The energy and theatricality of the performances at O Bar revived everyone’s spirits. “She was definitely in her element!” Soberano says of the evening, describing how Williams was put on the spot, being called on stage to be serenaded by one of the opening acts. “Despite her stage fright, she was so game, and it was so fun to just watch her let loose.”
This was a kind of payback for Williams taking Soberano to see her first burlesque show at a bar in Los Angeles. The two friends, on the surface, couldn’t be more different; Zelda is outspoken and LA-hardened while Liza is gentle and admittedly more conservative. But the two have developed a deep bond, along with Liza’s co-stars Kathryn Newton and Cole Sprouse, throughout the filming of the ’80s teen zom-com Lisa Frankenstein, Zelda’s riotous feature film debut.

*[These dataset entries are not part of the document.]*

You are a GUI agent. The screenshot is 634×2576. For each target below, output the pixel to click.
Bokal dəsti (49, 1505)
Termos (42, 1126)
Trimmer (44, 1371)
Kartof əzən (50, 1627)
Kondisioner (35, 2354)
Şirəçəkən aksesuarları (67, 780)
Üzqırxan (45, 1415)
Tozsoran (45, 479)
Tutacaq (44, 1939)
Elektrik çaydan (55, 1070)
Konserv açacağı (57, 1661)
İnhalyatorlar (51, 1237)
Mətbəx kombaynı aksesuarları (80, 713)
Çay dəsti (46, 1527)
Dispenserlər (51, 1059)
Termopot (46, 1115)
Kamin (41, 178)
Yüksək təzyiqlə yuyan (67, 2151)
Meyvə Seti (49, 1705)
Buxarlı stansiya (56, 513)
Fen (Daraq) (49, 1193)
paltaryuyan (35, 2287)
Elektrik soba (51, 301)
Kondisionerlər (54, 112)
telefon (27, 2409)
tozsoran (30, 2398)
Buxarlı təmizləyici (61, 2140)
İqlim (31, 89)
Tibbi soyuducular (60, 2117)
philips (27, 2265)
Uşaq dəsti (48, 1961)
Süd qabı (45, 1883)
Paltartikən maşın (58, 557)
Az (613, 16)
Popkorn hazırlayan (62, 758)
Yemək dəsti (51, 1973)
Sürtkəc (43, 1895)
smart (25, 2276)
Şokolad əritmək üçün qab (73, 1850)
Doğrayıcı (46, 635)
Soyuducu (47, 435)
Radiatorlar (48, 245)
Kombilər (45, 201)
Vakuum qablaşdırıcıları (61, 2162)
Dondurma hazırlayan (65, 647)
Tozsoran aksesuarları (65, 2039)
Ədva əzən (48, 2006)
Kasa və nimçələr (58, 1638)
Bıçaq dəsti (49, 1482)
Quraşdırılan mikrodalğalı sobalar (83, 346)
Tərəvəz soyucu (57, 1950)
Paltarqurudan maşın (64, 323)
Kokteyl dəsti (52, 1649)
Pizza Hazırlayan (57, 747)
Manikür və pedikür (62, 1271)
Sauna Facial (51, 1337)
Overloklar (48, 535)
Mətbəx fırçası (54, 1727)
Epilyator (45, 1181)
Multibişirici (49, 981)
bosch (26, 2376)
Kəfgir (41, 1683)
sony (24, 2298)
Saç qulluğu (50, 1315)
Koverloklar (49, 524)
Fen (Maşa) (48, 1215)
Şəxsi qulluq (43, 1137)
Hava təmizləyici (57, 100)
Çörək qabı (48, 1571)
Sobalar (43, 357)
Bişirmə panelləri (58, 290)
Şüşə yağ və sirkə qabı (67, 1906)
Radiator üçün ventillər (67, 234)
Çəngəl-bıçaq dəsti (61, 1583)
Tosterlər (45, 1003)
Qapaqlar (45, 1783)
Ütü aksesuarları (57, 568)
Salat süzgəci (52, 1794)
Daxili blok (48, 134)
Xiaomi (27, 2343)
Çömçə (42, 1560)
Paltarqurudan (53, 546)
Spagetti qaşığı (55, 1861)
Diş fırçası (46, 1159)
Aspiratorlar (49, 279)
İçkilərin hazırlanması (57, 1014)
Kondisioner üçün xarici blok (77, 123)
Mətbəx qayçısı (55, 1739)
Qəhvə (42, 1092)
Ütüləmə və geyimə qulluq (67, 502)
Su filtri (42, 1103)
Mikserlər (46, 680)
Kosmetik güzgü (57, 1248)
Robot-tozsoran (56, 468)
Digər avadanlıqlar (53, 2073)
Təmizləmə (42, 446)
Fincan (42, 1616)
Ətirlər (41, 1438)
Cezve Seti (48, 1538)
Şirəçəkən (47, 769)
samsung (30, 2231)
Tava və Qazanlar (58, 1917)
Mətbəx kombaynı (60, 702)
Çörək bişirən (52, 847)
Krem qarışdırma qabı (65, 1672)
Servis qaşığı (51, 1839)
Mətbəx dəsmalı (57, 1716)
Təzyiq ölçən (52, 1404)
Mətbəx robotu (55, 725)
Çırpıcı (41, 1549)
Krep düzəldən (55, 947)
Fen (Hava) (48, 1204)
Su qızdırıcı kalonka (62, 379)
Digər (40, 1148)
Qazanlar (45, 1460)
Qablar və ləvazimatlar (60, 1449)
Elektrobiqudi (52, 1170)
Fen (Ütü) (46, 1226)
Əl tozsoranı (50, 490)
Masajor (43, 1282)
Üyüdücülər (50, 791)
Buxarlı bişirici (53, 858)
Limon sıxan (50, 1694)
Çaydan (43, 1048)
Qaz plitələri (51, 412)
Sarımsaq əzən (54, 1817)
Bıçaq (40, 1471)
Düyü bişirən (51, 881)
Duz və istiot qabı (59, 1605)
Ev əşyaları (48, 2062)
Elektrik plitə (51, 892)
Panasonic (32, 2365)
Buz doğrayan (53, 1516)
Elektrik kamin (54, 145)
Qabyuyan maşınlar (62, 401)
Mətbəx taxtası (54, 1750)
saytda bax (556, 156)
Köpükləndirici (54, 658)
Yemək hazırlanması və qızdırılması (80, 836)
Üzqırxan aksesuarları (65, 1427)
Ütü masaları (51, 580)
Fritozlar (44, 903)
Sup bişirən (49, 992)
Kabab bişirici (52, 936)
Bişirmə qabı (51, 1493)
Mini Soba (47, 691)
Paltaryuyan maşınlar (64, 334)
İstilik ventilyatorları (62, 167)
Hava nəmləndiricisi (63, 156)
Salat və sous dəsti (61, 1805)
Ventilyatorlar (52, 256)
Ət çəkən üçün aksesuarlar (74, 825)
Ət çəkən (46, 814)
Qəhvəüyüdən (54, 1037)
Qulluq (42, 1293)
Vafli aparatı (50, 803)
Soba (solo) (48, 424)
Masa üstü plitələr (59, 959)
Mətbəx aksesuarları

Zelda, daughter of the late Robin Williams and Marsha Garces, was in Manila not to promote the film, which hit the theaters months earlier in February, but to see what pieces of herself she could find in this country. Her grandfather, Pantaleon Garces, was a Boholano who moved to the United States in 1929 where he served in the US Navy. After the war, he earned a living working in kitchens, eventually settling with his Finnish wife Ina Mattila in San Francisco, where Marsha was born. The veteran lived up to the age of 92, so Zelda and her younger brother Cody got to spend their formative years partaking of their grandfather’s cooking, which developed in Zelda a lifelong passion for lumpia.